Carbon – the connection between the atmosphere, soil, and plants

Eddie Smit, Tercia Strydom, and Prof Johan van Tol testing the hydrophobicity of soils directly after an experimental fire.

The main driving force behind climate change is the emission of greenhouse gases through human activities, says Prof Linus Franke, Associate Professor and Head of the Department of Soil, Crop and Climate Sciences at the University of the Free State. “Carbon dioxide is the biggest culprit, accounting for 72% of the global warming effect, followed by methane and nitrous oxide.” 

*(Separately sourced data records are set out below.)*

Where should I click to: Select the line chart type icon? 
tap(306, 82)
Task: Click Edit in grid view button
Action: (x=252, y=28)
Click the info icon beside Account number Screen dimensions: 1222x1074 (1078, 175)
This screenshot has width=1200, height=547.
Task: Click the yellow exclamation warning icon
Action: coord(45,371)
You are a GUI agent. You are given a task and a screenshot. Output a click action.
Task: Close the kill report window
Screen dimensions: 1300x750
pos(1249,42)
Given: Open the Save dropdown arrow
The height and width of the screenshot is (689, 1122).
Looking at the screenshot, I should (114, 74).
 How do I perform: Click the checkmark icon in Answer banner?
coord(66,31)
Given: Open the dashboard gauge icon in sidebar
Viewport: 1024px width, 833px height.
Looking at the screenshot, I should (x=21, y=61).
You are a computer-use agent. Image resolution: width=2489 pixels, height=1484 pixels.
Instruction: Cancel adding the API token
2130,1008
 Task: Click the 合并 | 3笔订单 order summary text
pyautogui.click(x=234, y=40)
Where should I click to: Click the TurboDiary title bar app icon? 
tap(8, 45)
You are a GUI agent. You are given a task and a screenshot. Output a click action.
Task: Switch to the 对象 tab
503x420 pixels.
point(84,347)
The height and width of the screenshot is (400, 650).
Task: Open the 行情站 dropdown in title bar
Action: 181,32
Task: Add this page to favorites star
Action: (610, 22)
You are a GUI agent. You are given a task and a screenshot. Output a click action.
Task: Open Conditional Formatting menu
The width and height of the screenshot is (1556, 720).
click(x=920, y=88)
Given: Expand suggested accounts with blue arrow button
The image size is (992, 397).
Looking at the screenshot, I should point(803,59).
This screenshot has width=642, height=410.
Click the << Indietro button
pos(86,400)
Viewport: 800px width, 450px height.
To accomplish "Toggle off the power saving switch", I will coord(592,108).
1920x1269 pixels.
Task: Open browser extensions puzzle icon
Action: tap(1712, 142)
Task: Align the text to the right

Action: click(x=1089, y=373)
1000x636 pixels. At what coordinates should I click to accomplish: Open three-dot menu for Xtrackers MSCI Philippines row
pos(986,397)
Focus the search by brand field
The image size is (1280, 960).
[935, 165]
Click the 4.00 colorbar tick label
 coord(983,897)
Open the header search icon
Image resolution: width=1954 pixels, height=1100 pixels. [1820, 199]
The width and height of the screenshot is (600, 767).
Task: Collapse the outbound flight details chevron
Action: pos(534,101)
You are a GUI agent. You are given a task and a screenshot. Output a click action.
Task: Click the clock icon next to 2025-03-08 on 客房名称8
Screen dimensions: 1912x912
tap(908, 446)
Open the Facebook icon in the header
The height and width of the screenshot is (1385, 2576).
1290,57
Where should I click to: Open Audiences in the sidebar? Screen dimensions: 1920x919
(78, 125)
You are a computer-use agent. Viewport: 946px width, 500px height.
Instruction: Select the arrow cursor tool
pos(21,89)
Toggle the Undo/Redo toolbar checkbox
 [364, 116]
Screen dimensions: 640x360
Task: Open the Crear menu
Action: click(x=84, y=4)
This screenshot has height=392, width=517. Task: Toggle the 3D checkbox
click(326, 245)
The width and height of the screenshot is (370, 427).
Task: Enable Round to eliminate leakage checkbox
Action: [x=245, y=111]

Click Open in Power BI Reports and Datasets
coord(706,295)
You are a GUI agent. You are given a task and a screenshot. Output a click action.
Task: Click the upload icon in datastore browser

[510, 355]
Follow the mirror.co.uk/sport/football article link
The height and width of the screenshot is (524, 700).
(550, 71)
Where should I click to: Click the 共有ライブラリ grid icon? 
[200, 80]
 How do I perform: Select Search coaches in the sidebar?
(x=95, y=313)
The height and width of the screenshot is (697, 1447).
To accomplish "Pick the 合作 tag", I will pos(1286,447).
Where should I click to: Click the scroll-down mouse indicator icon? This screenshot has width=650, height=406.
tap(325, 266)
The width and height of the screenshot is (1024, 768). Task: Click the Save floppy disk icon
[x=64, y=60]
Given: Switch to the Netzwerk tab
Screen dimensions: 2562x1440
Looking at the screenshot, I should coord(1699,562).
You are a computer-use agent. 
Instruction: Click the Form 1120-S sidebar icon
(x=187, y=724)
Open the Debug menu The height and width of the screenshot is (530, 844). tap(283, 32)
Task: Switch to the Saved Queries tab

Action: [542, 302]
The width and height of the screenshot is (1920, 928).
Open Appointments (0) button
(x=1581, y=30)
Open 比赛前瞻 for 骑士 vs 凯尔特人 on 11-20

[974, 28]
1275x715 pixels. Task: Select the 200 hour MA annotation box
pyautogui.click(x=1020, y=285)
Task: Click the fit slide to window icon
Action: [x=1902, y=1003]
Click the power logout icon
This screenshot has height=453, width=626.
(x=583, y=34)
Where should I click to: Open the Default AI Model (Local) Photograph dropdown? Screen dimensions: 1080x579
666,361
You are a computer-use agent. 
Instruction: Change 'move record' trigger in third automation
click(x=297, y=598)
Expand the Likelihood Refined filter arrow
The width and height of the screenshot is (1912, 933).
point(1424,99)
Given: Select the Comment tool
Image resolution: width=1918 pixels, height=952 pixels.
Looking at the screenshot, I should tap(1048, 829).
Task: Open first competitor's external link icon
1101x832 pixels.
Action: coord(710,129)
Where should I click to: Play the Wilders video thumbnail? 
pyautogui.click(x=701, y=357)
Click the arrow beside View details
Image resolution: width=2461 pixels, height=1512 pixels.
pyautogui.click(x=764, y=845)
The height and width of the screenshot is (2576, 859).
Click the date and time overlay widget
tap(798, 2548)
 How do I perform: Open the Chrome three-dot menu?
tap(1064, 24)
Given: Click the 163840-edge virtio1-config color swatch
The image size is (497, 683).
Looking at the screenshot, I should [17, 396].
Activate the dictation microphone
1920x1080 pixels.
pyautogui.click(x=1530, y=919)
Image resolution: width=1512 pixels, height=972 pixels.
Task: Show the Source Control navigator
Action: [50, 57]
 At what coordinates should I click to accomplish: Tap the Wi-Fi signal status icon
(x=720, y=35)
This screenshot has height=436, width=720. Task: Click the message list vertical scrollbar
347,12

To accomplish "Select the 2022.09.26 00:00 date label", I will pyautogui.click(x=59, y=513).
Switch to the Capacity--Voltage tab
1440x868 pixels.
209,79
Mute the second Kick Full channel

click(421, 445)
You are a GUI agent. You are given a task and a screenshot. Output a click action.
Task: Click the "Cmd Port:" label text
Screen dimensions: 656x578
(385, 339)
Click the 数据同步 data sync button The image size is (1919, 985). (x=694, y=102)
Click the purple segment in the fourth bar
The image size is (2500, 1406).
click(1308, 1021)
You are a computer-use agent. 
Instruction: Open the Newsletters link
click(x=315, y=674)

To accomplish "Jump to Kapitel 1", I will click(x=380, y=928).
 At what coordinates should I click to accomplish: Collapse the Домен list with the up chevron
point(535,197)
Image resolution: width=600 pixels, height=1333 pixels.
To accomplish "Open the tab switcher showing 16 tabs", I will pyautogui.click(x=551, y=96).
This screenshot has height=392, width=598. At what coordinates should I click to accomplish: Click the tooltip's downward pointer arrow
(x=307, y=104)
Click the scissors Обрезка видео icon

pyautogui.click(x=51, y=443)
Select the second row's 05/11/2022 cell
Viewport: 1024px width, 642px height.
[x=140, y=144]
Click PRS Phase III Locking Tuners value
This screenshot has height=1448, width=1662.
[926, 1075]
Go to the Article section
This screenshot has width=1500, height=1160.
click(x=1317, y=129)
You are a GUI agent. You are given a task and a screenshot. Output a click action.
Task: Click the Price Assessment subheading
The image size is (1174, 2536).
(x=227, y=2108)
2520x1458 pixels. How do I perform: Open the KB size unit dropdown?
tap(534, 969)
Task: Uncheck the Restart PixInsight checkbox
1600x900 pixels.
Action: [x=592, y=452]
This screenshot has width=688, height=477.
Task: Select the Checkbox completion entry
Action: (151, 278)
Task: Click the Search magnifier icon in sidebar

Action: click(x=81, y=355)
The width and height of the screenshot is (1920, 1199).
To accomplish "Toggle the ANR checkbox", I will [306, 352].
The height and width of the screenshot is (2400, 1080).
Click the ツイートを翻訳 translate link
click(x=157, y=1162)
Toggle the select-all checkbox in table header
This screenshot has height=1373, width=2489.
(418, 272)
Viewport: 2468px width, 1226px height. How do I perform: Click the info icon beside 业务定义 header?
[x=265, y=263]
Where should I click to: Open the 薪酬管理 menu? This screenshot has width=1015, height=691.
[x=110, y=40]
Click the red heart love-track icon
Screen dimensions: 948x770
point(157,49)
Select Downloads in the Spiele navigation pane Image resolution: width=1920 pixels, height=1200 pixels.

Too much carbon in the atmosphere
Human activities are the main driver of climate change, mainly by burning fossil fuels such as coal, gas, and oil, with the energy sector, industries, transport, buildings, and agriculture as the biggest emitters of greenhouse gases. 

According to the United Nations, the burning of these fossil fuels generates greenhouse gas emissions that wrap around the earth like a blanket, trapping the heat of the sun and resulting in raised temperatures. According to Prof Franke, it is important to mitigate climate change and prevent a global temperature rise of more than 1,5 degrees Celsius. According to the Intergovernmental Panel on Climate Change (IPCC), we are looking at a temperature increase of around four degrees Celsius by the end of this century, if there are no drastic changes.

With an increase in global warming, we are expecting more disturbances in weather patterns, resulting in further extreme weather conditions such as droughts, floods, and extremely cold/hot conditions. Annually, millions of people lose their lives, livelihoods, and homes due to the effects of global warming.
“The latter has been predicted for a long time, but today it is a common phenomenon. Twenty years ago, climate change was about analysing trends in data sets. Today, to observe climate change, one can just look out of the window. In the past 10 years, climate change has become a reality,” says Prof Franke. 
Although carbon dioxide is one of the biggest contributors to global warming, it has an important role to play in soil health.